Christoph Berger: «La semaine dernière, j'ai été victime d'un enlèvement»

Christoph Berger

Le Pr Christoph Berger est médecin spécialiste FMH en pédiatrie et en infectiologie du centre hospitalier universitaire pédiatrique de Zurich. Il est également président de la Commission fédérale pour les vaccinations (CFV). Il s’exprime ici sur l’enlèvement dont il a été victime le 31 mars 2022.

La semaine dernière, j'ai été victime d'un enlèvement dans le canton de Zurich, qui a été rapporté par différents médias.

Le média qui a publié mon nom en tant que victime du délit mentionné a associé ce délit à mon rôle de président de la commission de vaccination.
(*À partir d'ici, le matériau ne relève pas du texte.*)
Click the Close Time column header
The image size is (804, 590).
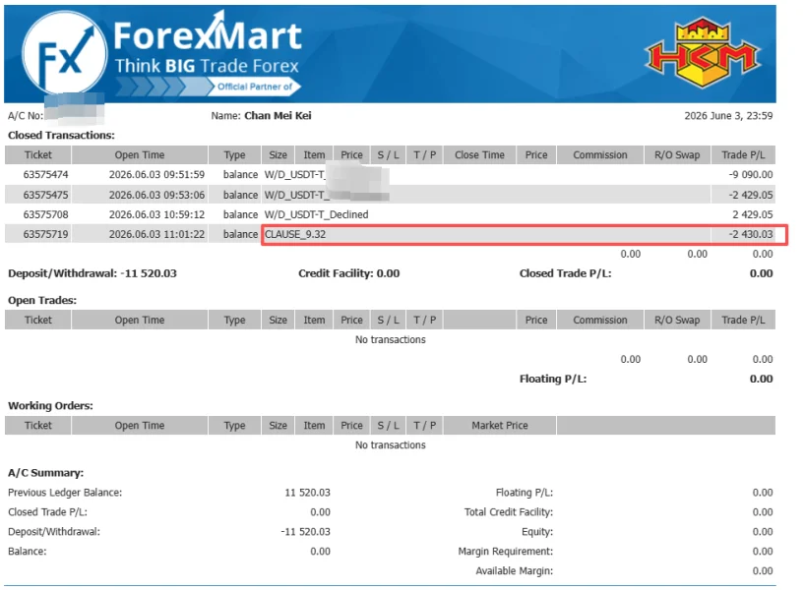(479, 154)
Ce récit va à l'encontre de mon expérience personnelle pendant l'enlèvement. En même temps, je suis conscient des fortes tensions émotionnelles et sociales que les questions de vaccination ont suscitées ces deux dernières années.

Je vous donne volontiers quelques indications sur le déroulement des faits. Sur le conseil de la police et du ministère public, j'omets certains détails, même s'ils peuvent être intéressants pour vous.

Lire aussi: Enlèvement de Christoph Berger, président de la Commission fédérale pour les vaccinations, et mort de son ravisseur antivax

L'auteur, qui m'était inconnu jusque-là, m'a tenu en son pouvoir pendant une bonne heure. Pendant ce temps, il m'a demandé une somme d'argent substantielle. Il a accompagné cette demande de menaces sur ce qui pourrait se passer si je ne répondais pas à cette demande dans le délai qu'il m'avait indiqué. Seuls les intérêts économiques de l'auteur étaient donc au premier plan.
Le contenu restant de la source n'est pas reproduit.